Taylor points to F.W. Murnau’s German silent film Nosferatu, released in 1922 and an adaptation of Bram Stoker’s "Dracula," as an early example of a classic horror film where the protagonist and the monster are one and the same.
“The film might show the protagonist and the monster face to face, might show them moving in the same way; we might see the hero exposing his teeth, for example, as in Nosferatu,” she said. “The Jonathan Harker character is identified early as a double of the vampire, Nosferatu. So part of what’s scary in this convention is that you have to come face to face with the monster within you.”
More modern examples are Rouben Mamoulien’s Dr. Jekyll and Mr. Hyde (1931) and Stanley Kubrick’s The Shining (1980) the latter starring Jack Nicholson as a good, doting father and husband who becomes possessed by a supernatural presence and attempts to murder his family.
Films like The Texas Chainsaw Massacre (1974) or Friday the 13th (1980) or Alien (1979) are frightening. But they aren’t, in Taylor’s estimation, “haunting” or “horror” films.
Blood, she said, does not a horror or haunting film make.
“For me, the scariest films are the ones without much gore,” she explained. "The Shining is scariest when the camera gets up close behind the child and it’s all in light. It’s less scary (in the famous scene where) the blood is flowing out of the elevator. The ‘slasher films’ don’t affect me -- but they do affect some people.”
The study and analysis of horror films is not some hobby for Taylor. For a long time, she has taught a class at W&M on Weimar horror films and their influence on Hollywood. Weimar is the name given by historians to the federal republic established in 1919 in Germany to replace the imperial form of government. It is named after Weimar, the city where the constitutional assembly took place.
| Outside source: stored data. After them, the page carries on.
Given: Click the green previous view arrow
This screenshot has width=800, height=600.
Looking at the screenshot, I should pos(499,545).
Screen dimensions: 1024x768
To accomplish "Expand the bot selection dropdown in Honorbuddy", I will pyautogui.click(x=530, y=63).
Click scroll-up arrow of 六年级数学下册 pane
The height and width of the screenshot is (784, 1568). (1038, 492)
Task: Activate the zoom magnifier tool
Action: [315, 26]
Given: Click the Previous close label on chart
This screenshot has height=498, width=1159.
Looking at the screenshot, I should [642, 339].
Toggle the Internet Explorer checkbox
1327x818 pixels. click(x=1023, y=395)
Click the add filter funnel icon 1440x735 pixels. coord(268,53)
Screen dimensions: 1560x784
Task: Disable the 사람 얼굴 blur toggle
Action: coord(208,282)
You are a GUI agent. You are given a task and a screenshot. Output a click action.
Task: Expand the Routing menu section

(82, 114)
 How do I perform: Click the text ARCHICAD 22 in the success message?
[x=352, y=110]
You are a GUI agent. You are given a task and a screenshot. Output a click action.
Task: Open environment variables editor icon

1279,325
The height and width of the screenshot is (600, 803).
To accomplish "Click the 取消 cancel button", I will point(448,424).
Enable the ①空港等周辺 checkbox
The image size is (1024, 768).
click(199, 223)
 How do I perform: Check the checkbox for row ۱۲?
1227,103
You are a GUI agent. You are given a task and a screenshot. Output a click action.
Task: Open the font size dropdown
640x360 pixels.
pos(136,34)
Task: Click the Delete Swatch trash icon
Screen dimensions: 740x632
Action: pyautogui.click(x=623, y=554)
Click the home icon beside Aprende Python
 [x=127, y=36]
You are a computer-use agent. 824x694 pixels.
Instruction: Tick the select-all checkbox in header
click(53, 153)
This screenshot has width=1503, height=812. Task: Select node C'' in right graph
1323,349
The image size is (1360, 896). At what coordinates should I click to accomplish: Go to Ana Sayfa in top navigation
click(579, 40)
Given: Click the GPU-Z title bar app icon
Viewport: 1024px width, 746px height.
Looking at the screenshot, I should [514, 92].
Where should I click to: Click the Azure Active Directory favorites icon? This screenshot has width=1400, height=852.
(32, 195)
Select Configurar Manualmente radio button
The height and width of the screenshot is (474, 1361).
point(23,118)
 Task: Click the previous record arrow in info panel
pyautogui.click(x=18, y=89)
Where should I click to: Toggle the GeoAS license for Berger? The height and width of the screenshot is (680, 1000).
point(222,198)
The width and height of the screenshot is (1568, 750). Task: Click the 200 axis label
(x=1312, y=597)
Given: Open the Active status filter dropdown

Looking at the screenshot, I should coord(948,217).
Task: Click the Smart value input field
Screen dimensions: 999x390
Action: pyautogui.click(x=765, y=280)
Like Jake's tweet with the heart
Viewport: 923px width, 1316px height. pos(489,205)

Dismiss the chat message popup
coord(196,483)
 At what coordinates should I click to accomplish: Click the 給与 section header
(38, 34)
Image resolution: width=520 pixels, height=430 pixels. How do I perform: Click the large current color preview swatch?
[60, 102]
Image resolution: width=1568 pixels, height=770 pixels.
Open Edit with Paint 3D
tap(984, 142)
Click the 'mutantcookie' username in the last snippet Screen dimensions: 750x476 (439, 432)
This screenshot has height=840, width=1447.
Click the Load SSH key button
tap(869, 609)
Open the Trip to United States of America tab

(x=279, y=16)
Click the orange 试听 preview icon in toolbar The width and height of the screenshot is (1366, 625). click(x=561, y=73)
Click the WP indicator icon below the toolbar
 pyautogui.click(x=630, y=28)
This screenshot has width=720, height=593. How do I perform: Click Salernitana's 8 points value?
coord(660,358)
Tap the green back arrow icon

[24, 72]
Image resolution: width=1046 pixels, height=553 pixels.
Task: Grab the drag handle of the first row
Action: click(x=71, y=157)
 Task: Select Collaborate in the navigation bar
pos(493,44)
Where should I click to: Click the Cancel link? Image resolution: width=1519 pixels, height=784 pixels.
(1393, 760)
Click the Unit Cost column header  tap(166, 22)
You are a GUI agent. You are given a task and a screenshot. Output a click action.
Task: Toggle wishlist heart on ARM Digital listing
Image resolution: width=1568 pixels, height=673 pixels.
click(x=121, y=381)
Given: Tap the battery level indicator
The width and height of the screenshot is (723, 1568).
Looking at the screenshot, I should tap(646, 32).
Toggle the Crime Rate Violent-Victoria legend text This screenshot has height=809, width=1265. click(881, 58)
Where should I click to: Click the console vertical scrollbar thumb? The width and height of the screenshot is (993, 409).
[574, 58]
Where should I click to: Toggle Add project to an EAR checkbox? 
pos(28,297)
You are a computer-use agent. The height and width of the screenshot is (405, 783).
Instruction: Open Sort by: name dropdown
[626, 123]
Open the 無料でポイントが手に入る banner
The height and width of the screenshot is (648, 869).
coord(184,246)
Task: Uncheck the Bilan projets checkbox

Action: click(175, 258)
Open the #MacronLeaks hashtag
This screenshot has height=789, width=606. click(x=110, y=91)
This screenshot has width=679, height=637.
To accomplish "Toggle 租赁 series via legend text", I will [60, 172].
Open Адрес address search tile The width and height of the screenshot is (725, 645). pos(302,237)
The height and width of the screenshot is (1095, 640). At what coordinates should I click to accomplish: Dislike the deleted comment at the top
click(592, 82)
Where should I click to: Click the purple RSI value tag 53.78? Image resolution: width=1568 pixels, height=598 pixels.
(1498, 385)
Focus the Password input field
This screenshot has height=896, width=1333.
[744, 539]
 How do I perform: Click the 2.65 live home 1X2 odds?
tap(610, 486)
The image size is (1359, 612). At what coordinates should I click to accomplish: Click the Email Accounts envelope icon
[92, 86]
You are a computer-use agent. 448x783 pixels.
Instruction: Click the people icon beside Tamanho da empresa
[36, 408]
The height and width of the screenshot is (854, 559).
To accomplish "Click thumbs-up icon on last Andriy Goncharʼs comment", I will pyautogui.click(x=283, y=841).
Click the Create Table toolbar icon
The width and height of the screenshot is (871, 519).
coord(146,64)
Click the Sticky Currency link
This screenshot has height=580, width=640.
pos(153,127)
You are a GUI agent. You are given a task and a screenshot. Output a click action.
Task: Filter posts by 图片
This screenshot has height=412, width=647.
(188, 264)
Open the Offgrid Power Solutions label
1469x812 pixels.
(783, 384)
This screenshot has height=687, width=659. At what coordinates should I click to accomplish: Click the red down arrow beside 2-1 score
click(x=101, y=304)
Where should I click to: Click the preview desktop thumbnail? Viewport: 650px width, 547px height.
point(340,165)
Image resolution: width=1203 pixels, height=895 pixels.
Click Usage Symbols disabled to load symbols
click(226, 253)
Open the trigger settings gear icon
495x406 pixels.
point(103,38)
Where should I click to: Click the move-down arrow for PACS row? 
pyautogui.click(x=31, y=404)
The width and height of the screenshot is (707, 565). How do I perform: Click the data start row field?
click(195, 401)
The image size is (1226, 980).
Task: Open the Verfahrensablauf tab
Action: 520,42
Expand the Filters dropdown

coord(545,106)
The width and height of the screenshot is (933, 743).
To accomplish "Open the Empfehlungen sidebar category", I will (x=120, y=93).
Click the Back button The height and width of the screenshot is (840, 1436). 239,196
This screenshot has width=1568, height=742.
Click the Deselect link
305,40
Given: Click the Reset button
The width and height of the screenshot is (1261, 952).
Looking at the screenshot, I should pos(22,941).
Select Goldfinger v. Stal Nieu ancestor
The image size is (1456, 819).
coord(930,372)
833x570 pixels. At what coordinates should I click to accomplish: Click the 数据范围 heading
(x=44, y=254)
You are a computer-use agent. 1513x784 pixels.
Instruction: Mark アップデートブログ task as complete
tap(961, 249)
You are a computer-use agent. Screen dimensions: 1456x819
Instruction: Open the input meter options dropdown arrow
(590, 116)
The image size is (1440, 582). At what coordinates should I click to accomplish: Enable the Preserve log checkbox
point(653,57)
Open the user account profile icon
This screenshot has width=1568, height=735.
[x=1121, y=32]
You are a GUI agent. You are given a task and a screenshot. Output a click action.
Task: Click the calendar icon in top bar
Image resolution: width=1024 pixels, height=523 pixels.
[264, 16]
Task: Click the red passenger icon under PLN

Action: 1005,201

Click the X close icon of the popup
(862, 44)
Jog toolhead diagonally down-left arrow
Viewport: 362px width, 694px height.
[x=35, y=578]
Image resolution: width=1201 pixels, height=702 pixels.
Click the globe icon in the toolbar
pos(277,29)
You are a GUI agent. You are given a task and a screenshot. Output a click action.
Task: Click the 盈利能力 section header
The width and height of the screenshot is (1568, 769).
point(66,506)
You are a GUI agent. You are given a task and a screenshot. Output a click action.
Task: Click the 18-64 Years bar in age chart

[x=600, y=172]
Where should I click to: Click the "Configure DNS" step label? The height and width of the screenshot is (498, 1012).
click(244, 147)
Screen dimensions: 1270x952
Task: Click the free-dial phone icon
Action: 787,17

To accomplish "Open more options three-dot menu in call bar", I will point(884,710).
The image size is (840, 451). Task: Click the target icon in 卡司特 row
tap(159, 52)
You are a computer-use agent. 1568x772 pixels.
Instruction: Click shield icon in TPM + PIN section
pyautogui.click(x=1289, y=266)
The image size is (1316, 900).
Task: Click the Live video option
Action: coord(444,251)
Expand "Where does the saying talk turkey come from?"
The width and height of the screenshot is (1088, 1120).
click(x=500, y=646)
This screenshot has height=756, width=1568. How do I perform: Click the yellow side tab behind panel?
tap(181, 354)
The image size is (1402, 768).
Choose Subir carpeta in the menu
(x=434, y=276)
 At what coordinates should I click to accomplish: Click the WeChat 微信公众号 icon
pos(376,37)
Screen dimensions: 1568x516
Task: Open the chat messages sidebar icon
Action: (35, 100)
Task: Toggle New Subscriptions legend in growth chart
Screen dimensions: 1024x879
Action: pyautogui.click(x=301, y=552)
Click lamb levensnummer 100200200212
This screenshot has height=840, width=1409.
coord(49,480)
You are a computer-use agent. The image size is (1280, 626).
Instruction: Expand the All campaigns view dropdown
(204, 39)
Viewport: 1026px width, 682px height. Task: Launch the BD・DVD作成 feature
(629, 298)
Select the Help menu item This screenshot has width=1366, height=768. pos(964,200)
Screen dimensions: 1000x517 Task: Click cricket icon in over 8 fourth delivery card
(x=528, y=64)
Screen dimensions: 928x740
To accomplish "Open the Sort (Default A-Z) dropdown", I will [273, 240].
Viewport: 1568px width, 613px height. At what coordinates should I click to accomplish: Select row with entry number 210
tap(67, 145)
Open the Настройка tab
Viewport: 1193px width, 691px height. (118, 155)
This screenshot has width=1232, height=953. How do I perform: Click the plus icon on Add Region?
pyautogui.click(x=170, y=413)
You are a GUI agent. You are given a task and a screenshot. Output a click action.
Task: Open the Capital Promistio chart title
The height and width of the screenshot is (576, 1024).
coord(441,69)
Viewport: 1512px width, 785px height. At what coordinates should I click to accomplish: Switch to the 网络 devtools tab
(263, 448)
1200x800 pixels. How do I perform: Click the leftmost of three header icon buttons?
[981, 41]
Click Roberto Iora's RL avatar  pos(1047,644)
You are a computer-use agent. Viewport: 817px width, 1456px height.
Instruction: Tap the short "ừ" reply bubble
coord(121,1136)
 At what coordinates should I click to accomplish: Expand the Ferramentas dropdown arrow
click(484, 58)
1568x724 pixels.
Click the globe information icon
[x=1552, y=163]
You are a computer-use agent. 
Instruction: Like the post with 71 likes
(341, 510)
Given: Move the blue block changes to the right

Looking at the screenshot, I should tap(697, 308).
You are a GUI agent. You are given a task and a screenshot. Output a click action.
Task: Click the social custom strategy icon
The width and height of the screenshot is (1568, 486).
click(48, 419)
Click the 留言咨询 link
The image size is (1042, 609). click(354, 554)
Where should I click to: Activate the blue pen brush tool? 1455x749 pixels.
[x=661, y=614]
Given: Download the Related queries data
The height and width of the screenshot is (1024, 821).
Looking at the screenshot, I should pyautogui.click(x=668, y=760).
The class includes units on Dracula, Frankenstein and the werewolf, as well as well as a sci-fi unit because of the film Metropolis, which was made in 1927 by Fritz Lang and his wife, Thea von Harbou, and presented a dystopic view of the big city, based in part on New York.
She is also presently writing a book about “haunting” films that are in dialogue with older haunting films.
“The Conjuring from 2013 is scary as all get out,” she said. “… I’m writing about it and I think it’s really interesting read in dialogue with Roman Polanski’s 1968 version of Rosemary’s Baby about the abortion debates in the U.S. and how the debate has changed, because Rosemary’s Baby came out about the time of Rowe v Wade.”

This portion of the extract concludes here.